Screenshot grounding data
Segment Open

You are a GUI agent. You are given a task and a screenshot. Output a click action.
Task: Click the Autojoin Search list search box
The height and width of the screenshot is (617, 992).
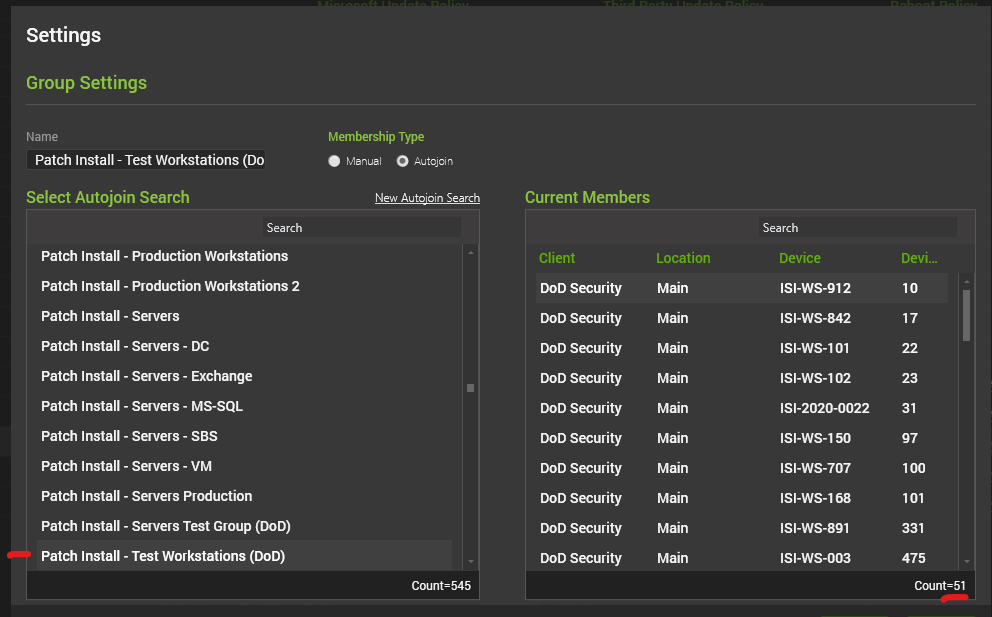pyautogui.click(x=361, y=228)
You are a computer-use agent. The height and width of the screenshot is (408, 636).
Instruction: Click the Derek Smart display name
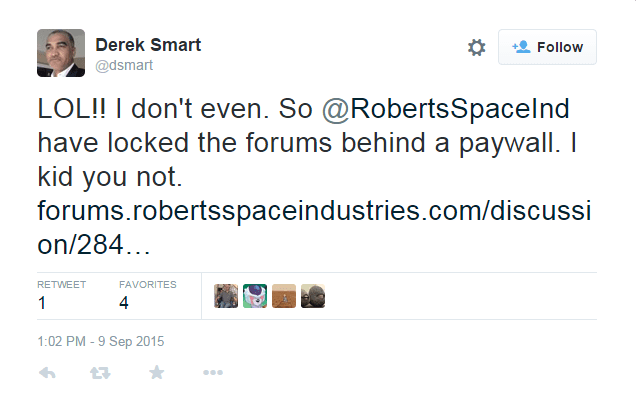pos(145,44)
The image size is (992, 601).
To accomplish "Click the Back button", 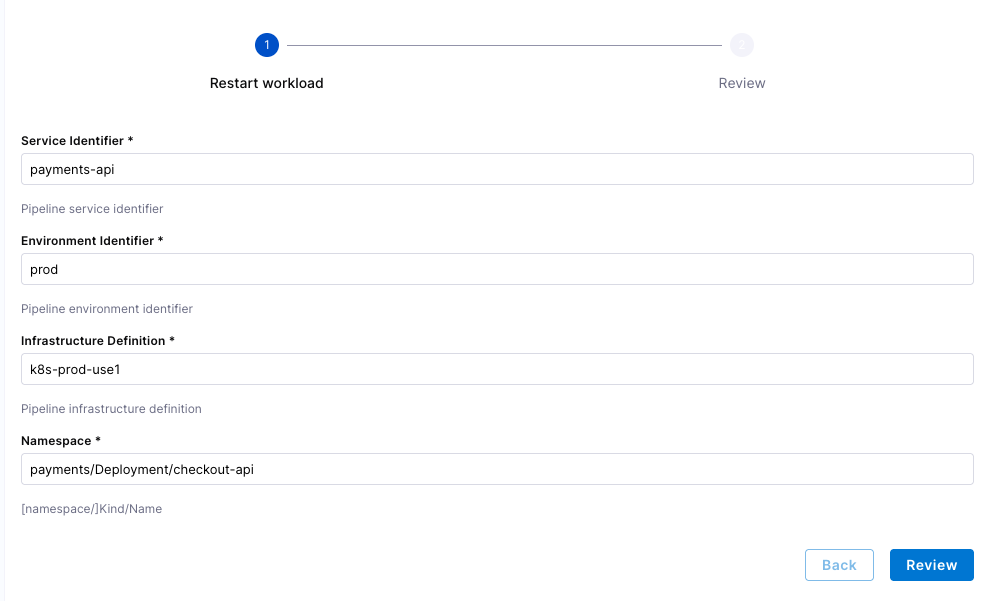I will pyautogui.click(x=839, y=564).
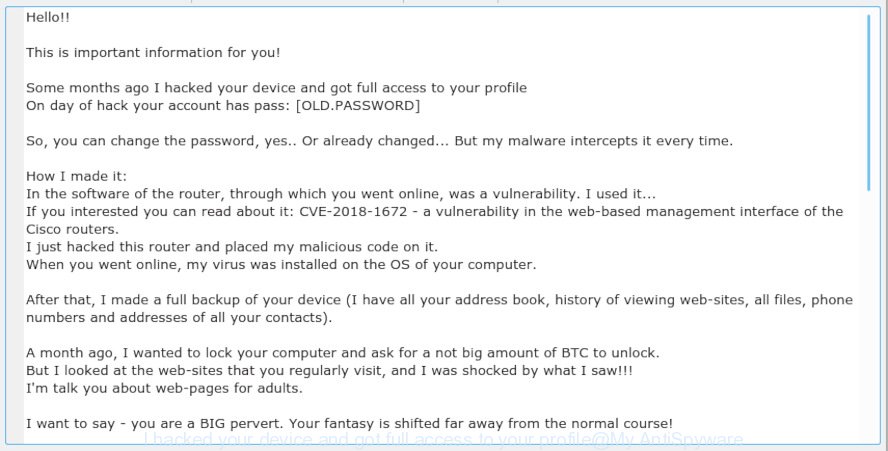
Task: Click the 'In the software of the router' sentence
Action: pyautogui.click(x=341, y=194)
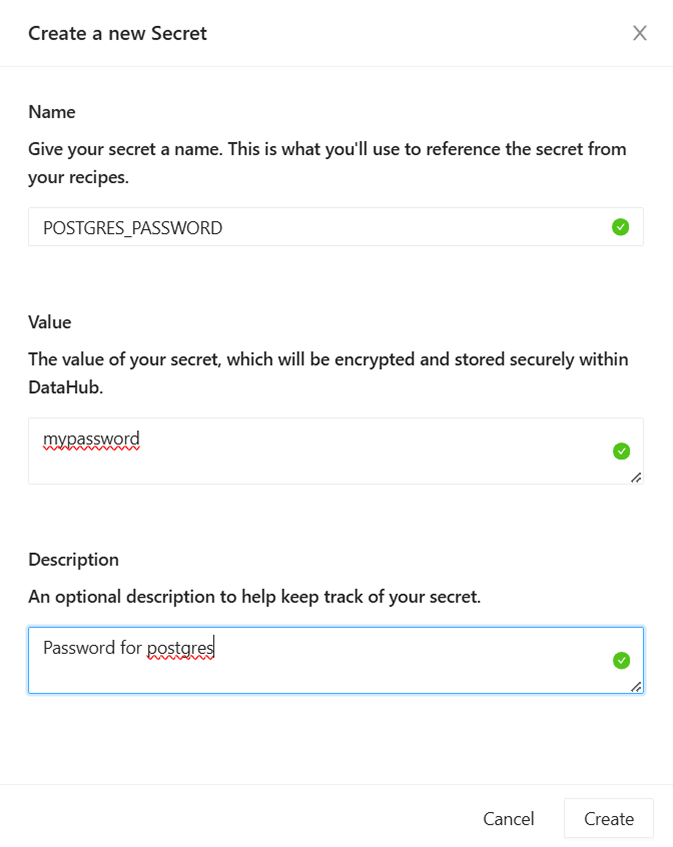Click the resize handle of the Value textarea

point(636,478)
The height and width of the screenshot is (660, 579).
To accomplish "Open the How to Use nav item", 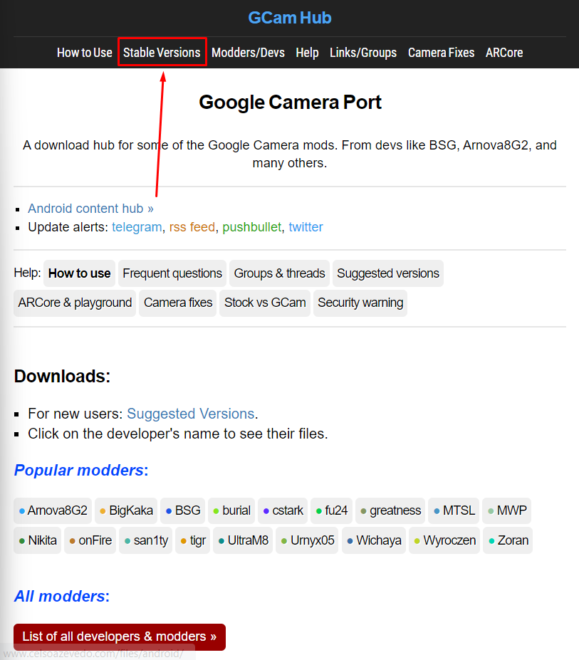I will [85, 53].
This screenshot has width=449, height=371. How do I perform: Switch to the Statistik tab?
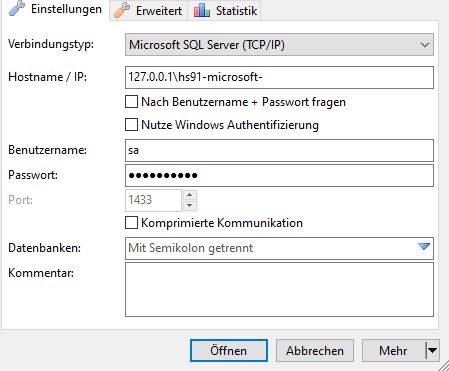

Segment Closed

DESCRIPTION OF THE TASK: If a line above includes the string "agent", pick it out.

RESPONSE BOX:
You are a GUI agent. You are given a task and a screenshot. Output a click action.
You are a computer-use agent. The height and width of the screenshot is (408, 636).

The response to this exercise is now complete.